In the first study, Dr Georgina Long and colleagues, from Westmead Hospital, Sydney, Australia, reported on a phase 2 study combining darafenib, an inhibitor of mutated BRAF 600, with trametinib, a selective MEK inhibitor. “The rationale behind adding the MEK inhibitor was that it blocks the same MAP kinase pathway as the BRAF inhibitor, but lower down. We hoped that by combining both drugs we would see significant delays in the emergence of resistance that would impact patients’ lives,” explained Dr Long.
In the study, 162 melanoma patients with BRAF V600 mutations were randomised 1:1:1 to receive either dabrafenib 150 mg twice daily; dabrafenib 150 mg twice daily plus once-daily 1 mg trametinib; or dabrafenib 150 mg twice daily plus once-daily 2mg trametinib.
Results show progression-free survival (PFS) was 9.4 months for patients receiving dabrafenib plus tramentinib 2 mg versus 5.8 months for patients receiving dabrafenib alone (HR 0.39, 95% CI 0.25 – 0.62; p<0.0001). Furthermore, the confirmed response rate was 76% for patients receiving dabrafenib plus tramentinib 2 mg versus 54% for dabrafenib monotherapy (p=0.026).
Pyrexia (fever above 38.5°C) and chills were the most common adverse events reported, occurring in 71% and 58% of patients respectively receiving dual therapy. But the fever, she added, can easily be prevented with corticosteroids.
“Importantly, the combination also decreased the rate of the cutaneous toxicities compared with dabrafenib monotherapy, particularly the oncogenic cutaneous toxicity of squamous cell carcinoma,” said Dr Long.

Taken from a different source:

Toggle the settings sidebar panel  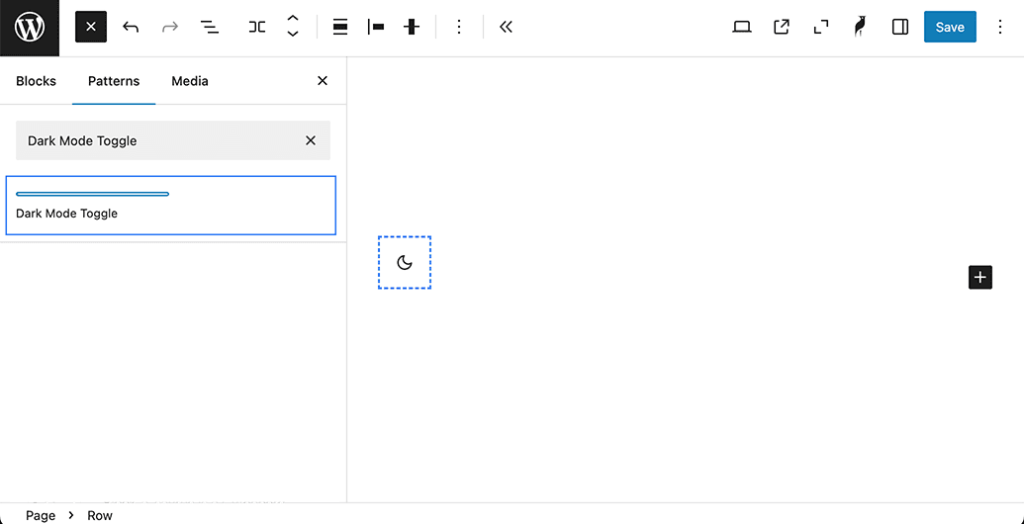(x=900, y=27)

In the second study, Dr Rene Gonzalez and colleagues, from the University of Colorada at Denver, Aurora, USA, explored the strategy of combining vemurafenib with the MEK inhibitor, GDC-0973, in patients with unresectable or metastatic BRAF V600 melanoma mutations.
In the phase 1 dose escalation study, patients received vemurafenib 720 mg or 960 mg BID continuously, with GDC-0973 used at doses of 60 mg, 80 mg or 100 mg QD, with a varying regimen of 14 days on / 14 days off; 21 days on and 7 days off and continuously.

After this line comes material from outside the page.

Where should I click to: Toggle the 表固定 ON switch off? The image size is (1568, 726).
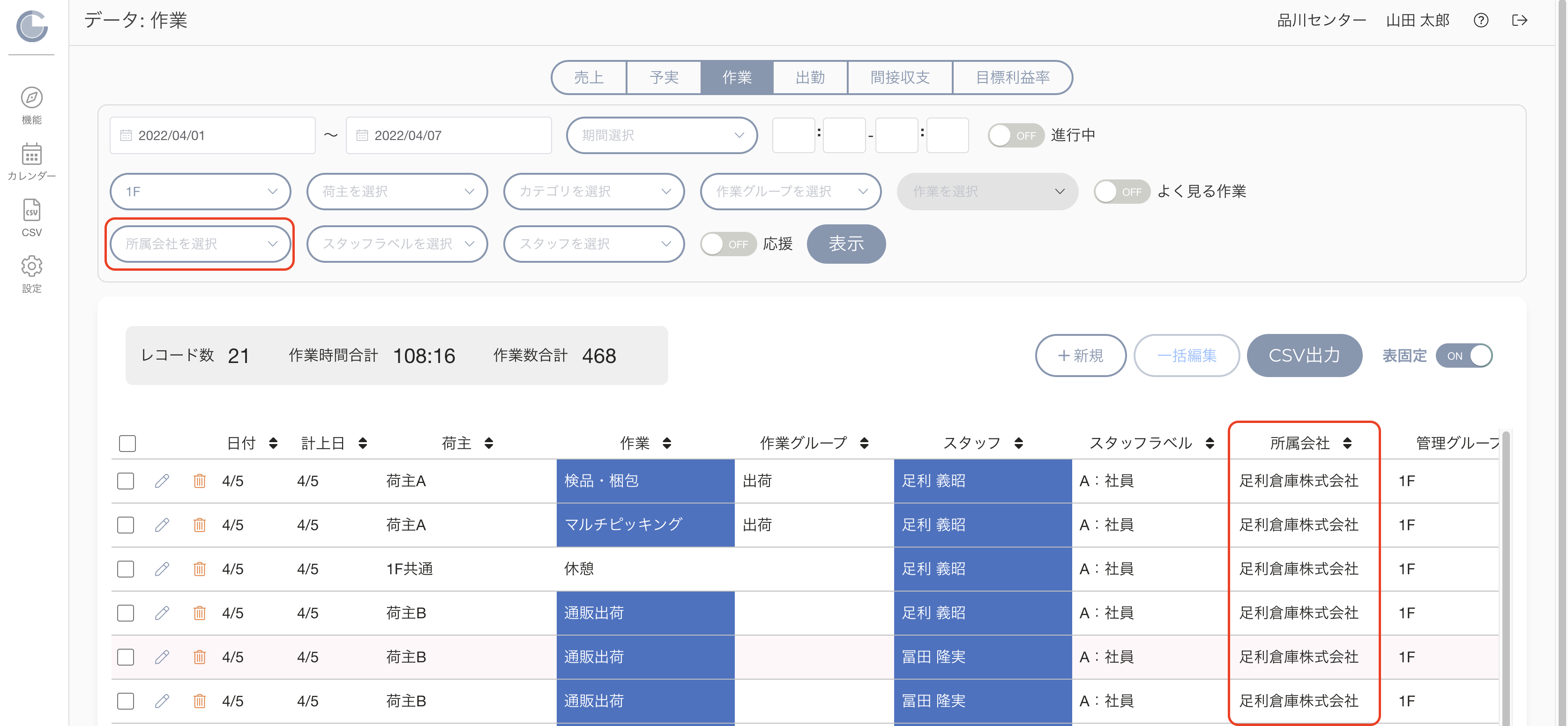1464,356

Results for individual patients showed decreases in tumour size from baseline ranging from 25% to 60%. The discussant Reinhard Dummer, from Zurich, Switzerland, commented that it was remarkable that every single patient showed a response. He added that he had never seen such striking response rates before in his career.
The most common adverse events were diarrhoea (54.5%), rash (50%), nausea (38.6%), fatigue/ asthenia (34.1%), liver function abnormality (25.0%) and photosensitivity/sunburn (25%). Only one patient developed cutaneous squamous cell carcinoma. “But this particular patient received low levels of the MEK inhibitor,” said Dr Gonzalez.